В условиях производства у селекционированного штамма массовая доля лимонной кислоты в составе синтезируемых кислот в среднем из трех опытов достигала 90,9% масса лимонной кислоты с 1 м³ ферментатора в сутки - 10,93 кг, удельный расход 46%-ной по сахару мелассы на 1 т лимонной кислоты - 2412 кг, выход кислоты от сахара 90,13% (табл. 4).
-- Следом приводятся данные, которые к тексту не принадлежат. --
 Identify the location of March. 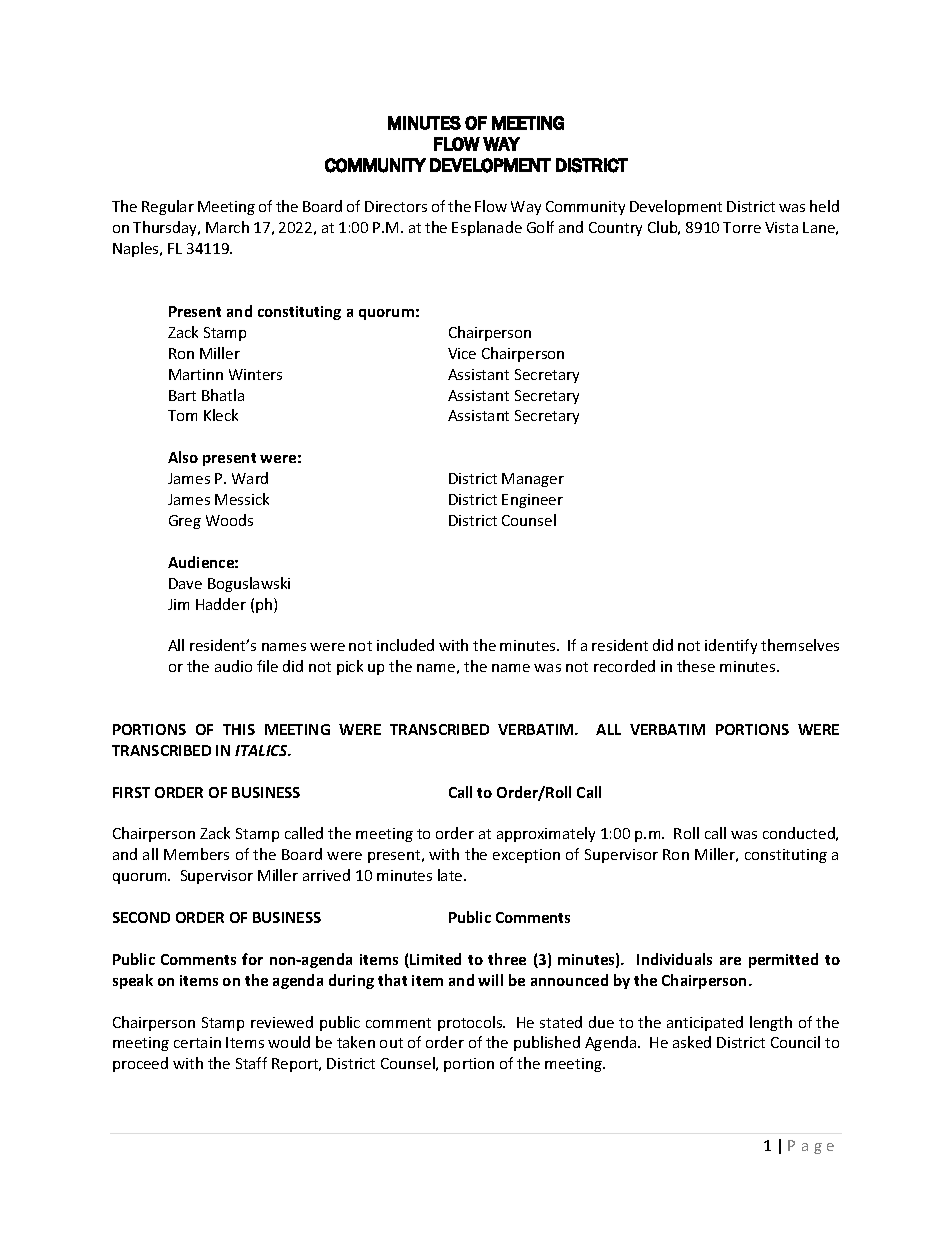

У промышленного штамма F-326 массовая доля лимонной кислоты в составе синтезируемых кислот в среднем из трех опытов составляла 89,7% продуктивность по массе лимонной кислоты с 1 м³ в сутки 10,21 кг,удельный расход 46%-ной мелассы на 1 т лимонной кислоты 2821 кг, выход лимонной кислоты от сахара 77,05%
Таким образом, новый селекционированный штамм в условиях производства образует на 7,0% больше лимонной кислоты с 1 м³ в сутки и дает экономию мелассы на 14,5 по сравнению с производственным штаммом F-326.

Следовательно, штамм F-678 обладает рядом приемуществ: более высокая продуктивность по лимонной кислоте и высокий выход ее от сахара до 90% и более обуславливает снижение основного расхода сырья и вспомогательных материалов; высокая энергия прорастания конидий позволяет снизить опасность вторичного инфициирования в период ферментации; большая технологичность нового штамма дает возможность увеличить конкурентноспособность его на мировом рынке.

Экономический эффект от использования штамма F-678 в производстве лимонной кислоты составит 10355 руб на 1 т лимонной кислоты (цены 1993 г).

Использование: биотехнология, получение лимонной кислоты. Сущность изобретения: новый штамм-продуцент лимонной кислоты Aspergillus niger ВКПМ F-678, полученный из ранее применяемого штамма Aspergillus niger Л-1 методом ступенчатой селекции. При промышленном культивировании данного штамма конверсия сахара в лимонную кислоту достигает 90,1%. 4 табл.

Штамм гриба Aspergillus niger ВКПМ F-678 продуцент лимонной кислоты.